Functional profiling identifies genes involved in organ specific branches of the PIF3 regulatory network in Arabidopsis

Authors: SENTANDREU, MARIA - Institute De Recerca I Tecnologia Agroalimentaries (IRTA); MARTIN, GUIOMAR - Institute De Recerca I Tecnologia Agroalimentaries (IRTA); GONZALEZ-SCHAIN, NAHUEL - Institute De Recerca I Tecnologia Agroalimentaries (IRTA); LEVIAR, PABLO - Institute De Recerca I Tecnologia Agroalimentaries (IRTA); SOY, JUDIT - Institute De Recerca I Tecnologia Agroalimentaries (IRTA); TEPPERMAN, JAMES - US Department Of Agriculture (USDA); QUAIL, PETER - US Department Of Agriculture (USDA); MONTE, ELANA - Institute De Recerca I Tecnologia Agroalimentaries (IRTA)

Submitted to: The Plant Cell
Publication Type: Peer Reviewed Journal
Publication Acceptance Date: 6/20/2011
Publication Date: 11/23/2011
Citation: Sentandreu, M., Martin, G., Gonzalez-Schain, N., Leviar, P., Soy, J., Tepperman, J.M., Quail, P.H., Monte, E. 2011. Functional profiling identifies genes involved in organ specific branches of the PIF3 regulatory network in Arabidopsis. The Plant Cell. 23:3974-3991.

Interpretive Summary: This paper identifies four genes that act in darkness to regulate different facets of the growth and development of post-germinative seedlings before they emerge into light. These results define branches in the regulatory network that controls early seedling behavior both before and after first exposure to light.

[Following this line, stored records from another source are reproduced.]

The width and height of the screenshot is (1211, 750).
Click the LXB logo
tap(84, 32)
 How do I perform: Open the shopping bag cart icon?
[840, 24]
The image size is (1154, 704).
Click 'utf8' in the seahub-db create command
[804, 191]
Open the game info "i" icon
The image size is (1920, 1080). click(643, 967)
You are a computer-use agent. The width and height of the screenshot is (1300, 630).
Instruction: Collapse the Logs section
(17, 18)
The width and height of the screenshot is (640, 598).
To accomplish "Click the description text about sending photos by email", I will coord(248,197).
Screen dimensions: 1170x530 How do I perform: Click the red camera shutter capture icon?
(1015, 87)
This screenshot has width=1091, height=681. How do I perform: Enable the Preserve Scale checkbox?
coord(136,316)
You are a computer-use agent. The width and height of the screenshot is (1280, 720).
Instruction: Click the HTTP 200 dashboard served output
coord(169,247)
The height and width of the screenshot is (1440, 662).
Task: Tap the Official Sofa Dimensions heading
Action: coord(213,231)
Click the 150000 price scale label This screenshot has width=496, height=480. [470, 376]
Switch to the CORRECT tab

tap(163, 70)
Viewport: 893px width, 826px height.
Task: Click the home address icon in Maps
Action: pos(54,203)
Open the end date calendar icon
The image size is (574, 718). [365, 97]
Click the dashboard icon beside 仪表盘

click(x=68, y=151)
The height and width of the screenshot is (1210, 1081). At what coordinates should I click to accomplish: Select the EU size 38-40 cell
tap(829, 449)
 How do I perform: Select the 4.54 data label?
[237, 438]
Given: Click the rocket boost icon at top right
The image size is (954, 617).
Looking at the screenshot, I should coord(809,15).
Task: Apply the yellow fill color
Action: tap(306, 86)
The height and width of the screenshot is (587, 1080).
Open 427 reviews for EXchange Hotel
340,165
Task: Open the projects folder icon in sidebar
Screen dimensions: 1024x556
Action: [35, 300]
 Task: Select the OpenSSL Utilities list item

Technical Abstract: The phytochrome (phy)-interacting basic helix-loop-helix transcription factors (PIFs) constitutively sustain the etiolated state of dark-germinated seedlings by actively repressing deetiolation in darkness. This action is rapidly reversed upon light exposure by phy-induced proteolytic degradation of the PIFs. Here, we combined a microarray-based approach with a functional profiling strategy and identified four PIF3-regulated genes misexpressed in the dark (MIDAs) that are novel regulators of seedling deetiolation. We provide evidence that each one of these four MIDA genes regulates a specific facet of etiolation (hook maintenance, cotyledon appression, or hypocotyl elongation), indicating that there is branching in the signaling that PIF3 relays. Furthermore, combining inferred MIDA gene function from mutant analyses with their expression profiles in response to light-induced degradation of PIF3 provides evidence consistent with a model where the action of the PIF3/MIDA regulatory network enables an initial fast response to the light and subsequently prevents an overresponse to the initial light trigger, thus optimizing the seedling deetiolation process. Collectively, the data suggest that at least part of the phy/PIF system acts through these four MIDAs to initiate and optimize seedling deetiolation, and that this mechanism might allow the implementation of spatial (i.e., organ-specific) and temporal responses during the photomorphogenic program.